Do Senescent Cells Have Sufficiently Distinct Surface Markers to be Targeted for Destruction?
Many of the approaches to selective cell destruction pioneered in the cancer research community distinguish target cells from bystander cells via cell surface markers. Do senescent cells have a sufficiently distinct set of surface markers to safely employ this strategy to reduce the burden of cellular senescence in old tissue, and thereby produce rejuvenation of tissue function? Almost certainly yes, as the immune system uses exactly this approach to identify and kill senescent cells. Identifying the surface markers involved is a plausible goal, presently underway. Several biotech companies work on forms of senolytic immunotherapy, based on the present state of knowledge regarding senescent cell surface features. The open access paper noted here discusses this topic in more depth.
Cellular senescence is a phenotype associated with limited replicative capacity and irreversible growth arrest of primary cells first described in the early 1960s. Senescent cells are characterized by specific phenotypical features including enlarged and flattened cell morphology, enhanced lysosomal beta-galactosidase activity, increased expression of cell cycle inhibitors (p21Cip1/Waf1, p16Ink4A, p15Ink4B, and p53), and high metabolic activity including GSK3, AMPK, and mTOR pathways. In this regard, senescent cells differ from quiescent cells, which instead display a reversible cell cycle arrest and are characterized by a low metabolic status, a decrease in glucose uptake, and a reduction in mRNA translation.
Senescent cells arise in culture and in tissues following a variety of damaging insults such as DNA damage, oxidative stress, telomere shortening, mitochondrial dysfunction, and aberrant activation of oncoproteins. Besides the role of damaging agents, cellular senescence may also be induced by physiological stimuli including developmental and repair signals. Therefore, transiently-induced senescence plays a beneficial role in physiological events such as organogenesis, tissue homeostasis, and wound repair. Furthermore, the upregulation of cell cycle inhibitors in senescent cells plays a crucial role in their ability to suppress the development of cancer, thus senescence is considered as a tumor-suppressor phenotype.
Alongside the beneficial roles associated with transiently-induced senescence, the accumulation of senescent cells exerts detrimental effects on the functionality of tissues and organs. Indeed, the active metabolism of senescent cells drives the production of several members of cytokines, chemokines, growth factors, and proteases collectively known as senescence-associated-secretory-phenotype (SASP). Members of SASP include pro-inflammatory cytokines and chemokines such as IL-6, IL-8, and matrix degrading enzymes like MMP-1, MMP-3, and MMP-10. The release of such molecules in the cellular microenvironment induces a pro-inflammatory milieu, therefore leading to immune cell recruitment with the reinforcement of inflammation, paracrine senescence, tissue remodeling, and tissue degeneration.
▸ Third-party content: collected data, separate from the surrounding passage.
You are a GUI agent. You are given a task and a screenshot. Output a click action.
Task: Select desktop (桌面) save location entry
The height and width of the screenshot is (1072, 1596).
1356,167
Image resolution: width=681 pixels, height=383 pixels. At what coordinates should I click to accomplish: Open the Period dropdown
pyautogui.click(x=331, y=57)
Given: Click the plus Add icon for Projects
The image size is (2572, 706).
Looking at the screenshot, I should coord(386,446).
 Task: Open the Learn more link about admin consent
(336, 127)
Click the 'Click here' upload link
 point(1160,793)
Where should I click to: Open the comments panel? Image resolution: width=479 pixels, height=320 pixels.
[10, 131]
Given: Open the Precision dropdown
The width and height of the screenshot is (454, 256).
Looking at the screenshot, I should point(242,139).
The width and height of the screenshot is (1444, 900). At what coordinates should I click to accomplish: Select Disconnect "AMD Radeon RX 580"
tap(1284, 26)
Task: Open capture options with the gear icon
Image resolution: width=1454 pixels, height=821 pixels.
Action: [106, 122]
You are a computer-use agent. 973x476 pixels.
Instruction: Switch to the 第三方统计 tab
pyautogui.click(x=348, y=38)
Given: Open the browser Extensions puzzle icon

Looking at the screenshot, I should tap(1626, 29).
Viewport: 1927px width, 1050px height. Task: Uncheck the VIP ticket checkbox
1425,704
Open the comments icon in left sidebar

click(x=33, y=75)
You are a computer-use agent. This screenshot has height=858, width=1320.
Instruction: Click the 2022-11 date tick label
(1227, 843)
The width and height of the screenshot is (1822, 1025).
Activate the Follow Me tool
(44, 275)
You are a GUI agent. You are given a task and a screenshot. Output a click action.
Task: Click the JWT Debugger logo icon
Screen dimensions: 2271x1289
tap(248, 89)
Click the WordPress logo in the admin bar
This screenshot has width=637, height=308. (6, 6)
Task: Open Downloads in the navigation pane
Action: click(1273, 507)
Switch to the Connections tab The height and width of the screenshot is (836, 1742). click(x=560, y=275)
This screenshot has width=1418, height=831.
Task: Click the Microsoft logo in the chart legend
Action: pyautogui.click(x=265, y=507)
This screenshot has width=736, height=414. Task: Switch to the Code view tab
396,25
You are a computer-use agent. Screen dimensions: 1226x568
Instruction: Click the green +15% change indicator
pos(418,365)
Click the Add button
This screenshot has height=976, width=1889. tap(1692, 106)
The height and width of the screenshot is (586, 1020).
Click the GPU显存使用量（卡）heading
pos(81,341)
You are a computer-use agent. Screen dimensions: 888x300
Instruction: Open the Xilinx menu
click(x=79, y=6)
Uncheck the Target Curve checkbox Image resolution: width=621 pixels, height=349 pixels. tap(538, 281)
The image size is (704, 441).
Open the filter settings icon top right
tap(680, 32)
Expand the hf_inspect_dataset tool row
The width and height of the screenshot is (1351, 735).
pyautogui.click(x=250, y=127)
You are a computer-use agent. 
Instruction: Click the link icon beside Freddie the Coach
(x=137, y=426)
Cellular senescence is one of the processes contributing to aging. With aging, senescent cells accumulate in the body tissues and associate with age-related pathologies, which include, among others, neurodegenerative diseases (Alzheimer's disease, Parkinson's disease), atherosclerosis, type 2 diabetes, tissue fibrosis, and cancer. Given the role of senescence in aging and age-associated diseases, there is a growing interest in developing approaches in order to target senescent cells. Much of this effort is focused on the development of strategies aimed at the clearance of senescent cells in vivo to reduce their accumulation and the subsequent alterations in tissue functionality. Here, we review the main approaches used to identify senescent cells in vitro and in vivo, with a focus on novel biomarkers of cellular senescence localized on the cell surface. We discuss the roles of surface proteins in SASP production and in the regulation of immune surveillance. Finally, we highlight the main therapeutic approaches that can be adopted to eliminate senescent cells in vivo by pharmacological and genetic approaches, with a focus on targeting the senescent surfaceome.
Can't help but think the aging problem is caused by the immune system failing to do it's removal job and senescent cells are a symptom of this underlying problem
IIRC one problem with immunotherapy in a cancer context is that (some?) cancer cells are able to hide from immune cells by secreting 'move on, nothing to see here' signals.
So even with a properly functioning immune system, cancer cells survive unnoticed.
I wouldn't be surprised if senescent cells hide from the immune system by simuilar tricks.
So senescent cells have high metabolic activity? I wonder if prolonged fasting would have an effect on them. As I understand it, cancer cells use more glucose than non cancerous cells, so fasting should stress them more. I wonder if that applies here as well.